__Action item__:
Each line in the entries below that holds the string "next" is to be listed.

(Stored data)
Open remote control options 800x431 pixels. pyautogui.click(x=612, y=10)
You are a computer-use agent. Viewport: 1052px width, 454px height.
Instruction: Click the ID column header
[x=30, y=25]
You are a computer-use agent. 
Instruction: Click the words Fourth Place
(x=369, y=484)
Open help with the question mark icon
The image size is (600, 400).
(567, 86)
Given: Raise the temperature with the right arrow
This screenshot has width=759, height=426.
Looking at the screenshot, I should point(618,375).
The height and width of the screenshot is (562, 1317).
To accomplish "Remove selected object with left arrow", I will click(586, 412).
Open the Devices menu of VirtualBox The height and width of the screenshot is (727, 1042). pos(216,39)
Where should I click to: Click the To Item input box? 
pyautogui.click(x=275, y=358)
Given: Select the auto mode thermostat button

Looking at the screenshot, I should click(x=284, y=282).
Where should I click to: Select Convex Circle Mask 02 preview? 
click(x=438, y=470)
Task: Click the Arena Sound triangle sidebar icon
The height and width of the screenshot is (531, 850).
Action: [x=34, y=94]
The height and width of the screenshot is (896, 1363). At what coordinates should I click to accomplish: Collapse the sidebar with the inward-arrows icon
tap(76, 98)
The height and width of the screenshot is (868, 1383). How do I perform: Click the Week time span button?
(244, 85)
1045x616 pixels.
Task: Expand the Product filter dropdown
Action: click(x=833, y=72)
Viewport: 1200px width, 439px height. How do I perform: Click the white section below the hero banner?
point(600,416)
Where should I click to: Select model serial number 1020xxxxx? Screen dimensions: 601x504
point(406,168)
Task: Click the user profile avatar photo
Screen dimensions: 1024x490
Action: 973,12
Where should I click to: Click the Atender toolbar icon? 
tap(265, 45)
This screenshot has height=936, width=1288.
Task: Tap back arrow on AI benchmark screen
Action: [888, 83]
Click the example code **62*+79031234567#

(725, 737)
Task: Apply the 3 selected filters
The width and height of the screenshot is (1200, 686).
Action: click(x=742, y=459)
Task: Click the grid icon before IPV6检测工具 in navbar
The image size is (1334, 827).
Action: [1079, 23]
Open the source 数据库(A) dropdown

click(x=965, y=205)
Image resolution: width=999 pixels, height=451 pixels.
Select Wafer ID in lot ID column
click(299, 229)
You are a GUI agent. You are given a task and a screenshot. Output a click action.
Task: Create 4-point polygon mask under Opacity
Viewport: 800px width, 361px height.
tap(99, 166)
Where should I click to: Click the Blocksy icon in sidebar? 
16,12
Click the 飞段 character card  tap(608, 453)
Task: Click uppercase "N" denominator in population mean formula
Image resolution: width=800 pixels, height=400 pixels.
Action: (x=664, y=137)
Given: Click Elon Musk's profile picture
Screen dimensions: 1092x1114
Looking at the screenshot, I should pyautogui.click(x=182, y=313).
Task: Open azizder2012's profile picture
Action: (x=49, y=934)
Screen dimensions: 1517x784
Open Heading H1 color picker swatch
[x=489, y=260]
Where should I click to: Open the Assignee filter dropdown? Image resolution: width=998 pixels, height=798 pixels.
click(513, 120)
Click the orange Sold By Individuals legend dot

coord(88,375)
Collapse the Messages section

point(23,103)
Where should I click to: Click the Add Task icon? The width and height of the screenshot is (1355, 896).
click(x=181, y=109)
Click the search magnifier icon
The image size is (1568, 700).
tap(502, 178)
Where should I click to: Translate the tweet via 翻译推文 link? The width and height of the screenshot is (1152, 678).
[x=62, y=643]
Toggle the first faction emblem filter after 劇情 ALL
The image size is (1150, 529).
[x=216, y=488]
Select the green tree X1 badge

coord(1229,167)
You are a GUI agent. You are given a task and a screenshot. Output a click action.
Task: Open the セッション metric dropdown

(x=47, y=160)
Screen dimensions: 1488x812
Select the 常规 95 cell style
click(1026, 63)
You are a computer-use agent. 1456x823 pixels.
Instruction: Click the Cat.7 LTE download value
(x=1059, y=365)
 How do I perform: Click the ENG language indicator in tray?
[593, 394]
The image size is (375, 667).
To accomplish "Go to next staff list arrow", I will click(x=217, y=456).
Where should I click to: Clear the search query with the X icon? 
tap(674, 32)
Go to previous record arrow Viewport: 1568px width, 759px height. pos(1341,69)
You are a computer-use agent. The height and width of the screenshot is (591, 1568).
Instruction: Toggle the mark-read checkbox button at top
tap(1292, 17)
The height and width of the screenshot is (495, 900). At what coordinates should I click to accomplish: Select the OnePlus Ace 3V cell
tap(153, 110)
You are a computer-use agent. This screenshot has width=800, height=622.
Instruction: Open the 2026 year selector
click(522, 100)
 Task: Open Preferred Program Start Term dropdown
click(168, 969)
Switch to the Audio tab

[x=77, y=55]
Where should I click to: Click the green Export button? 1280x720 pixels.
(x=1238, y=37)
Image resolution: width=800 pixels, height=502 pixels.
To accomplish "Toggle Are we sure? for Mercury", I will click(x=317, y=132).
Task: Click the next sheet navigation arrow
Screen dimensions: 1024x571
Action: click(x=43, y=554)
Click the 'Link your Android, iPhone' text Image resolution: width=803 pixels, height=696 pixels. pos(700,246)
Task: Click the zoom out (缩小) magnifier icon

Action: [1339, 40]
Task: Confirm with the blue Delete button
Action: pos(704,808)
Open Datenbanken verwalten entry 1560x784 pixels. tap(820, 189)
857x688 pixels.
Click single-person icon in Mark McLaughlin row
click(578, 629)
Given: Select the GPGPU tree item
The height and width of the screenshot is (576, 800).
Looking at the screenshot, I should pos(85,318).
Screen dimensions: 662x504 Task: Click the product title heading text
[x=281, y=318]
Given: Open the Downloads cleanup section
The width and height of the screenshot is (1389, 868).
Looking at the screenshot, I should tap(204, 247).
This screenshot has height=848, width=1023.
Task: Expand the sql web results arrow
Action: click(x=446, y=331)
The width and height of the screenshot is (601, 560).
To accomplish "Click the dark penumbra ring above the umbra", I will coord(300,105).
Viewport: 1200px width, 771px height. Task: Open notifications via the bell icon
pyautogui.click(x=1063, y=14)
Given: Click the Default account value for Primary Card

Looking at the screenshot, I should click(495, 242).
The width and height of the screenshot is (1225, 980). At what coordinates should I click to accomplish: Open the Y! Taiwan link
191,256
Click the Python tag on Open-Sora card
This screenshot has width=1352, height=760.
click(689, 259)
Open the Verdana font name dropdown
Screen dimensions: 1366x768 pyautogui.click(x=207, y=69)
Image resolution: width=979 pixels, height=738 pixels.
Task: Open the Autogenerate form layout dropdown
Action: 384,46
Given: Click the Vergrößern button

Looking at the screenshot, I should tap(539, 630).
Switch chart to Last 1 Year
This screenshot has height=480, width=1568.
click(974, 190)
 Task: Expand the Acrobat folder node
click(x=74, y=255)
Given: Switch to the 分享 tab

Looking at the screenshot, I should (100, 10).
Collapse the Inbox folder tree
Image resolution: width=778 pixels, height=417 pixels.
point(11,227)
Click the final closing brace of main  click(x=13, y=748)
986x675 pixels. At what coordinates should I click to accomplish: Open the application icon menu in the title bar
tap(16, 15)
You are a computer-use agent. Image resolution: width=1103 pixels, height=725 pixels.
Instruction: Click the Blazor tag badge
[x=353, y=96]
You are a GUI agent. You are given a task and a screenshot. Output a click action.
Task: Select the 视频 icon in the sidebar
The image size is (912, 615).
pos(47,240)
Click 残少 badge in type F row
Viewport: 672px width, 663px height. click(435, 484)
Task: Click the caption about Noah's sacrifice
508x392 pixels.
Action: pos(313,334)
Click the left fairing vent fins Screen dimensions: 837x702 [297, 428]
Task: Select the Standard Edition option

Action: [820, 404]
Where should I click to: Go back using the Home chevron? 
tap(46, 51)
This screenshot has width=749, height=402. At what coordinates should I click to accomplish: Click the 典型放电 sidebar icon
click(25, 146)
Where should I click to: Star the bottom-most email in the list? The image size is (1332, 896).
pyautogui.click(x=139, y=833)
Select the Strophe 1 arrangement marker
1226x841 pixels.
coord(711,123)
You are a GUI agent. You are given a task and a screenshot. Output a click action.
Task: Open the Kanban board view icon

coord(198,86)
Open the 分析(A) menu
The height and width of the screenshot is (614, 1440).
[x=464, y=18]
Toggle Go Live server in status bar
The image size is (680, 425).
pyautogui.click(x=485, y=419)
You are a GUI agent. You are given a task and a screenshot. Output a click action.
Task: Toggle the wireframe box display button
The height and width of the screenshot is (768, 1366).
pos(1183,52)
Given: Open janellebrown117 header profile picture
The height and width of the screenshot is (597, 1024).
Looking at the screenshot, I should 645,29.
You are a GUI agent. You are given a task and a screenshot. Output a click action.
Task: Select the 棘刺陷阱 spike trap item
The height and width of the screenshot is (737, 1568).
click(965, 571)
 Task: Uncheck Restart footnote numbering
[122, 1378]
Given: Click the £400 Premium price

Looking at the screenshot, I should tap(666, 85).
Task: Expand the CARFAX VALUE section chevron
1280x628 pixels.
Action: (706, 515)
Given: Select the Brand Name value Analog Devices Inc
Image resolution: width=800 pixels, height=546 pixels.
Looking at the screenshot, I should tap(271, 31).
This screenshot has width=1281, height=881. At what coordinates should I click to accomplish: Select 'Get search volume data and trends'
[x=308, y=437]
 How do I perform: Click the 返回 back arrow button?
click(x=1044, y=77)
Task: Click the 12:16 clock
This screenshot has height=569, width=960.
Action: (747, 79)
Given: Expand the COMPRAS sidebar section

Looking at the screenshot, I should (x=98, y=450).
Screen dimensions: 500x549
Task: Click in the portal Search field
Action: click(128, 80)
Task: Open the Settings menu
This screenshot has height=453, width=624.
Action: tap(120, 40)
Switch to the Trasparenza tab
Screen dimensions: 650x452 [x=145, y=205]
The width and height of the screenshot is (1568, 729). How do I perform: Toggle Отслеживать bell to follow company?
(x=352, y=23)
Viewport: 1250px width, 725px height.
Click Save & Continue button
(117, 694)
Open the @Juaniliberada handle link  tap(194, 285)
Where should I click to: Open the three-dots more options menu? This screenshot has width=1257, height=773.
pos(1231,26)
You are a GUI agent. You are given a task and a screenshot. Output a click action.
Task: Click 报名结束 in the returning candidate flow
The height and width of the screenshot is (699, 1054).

__Answer__:
To accomplish "Go to next staff list arrow", I will click(x=217, y=456).
Task: Click the next sheet navigation arrow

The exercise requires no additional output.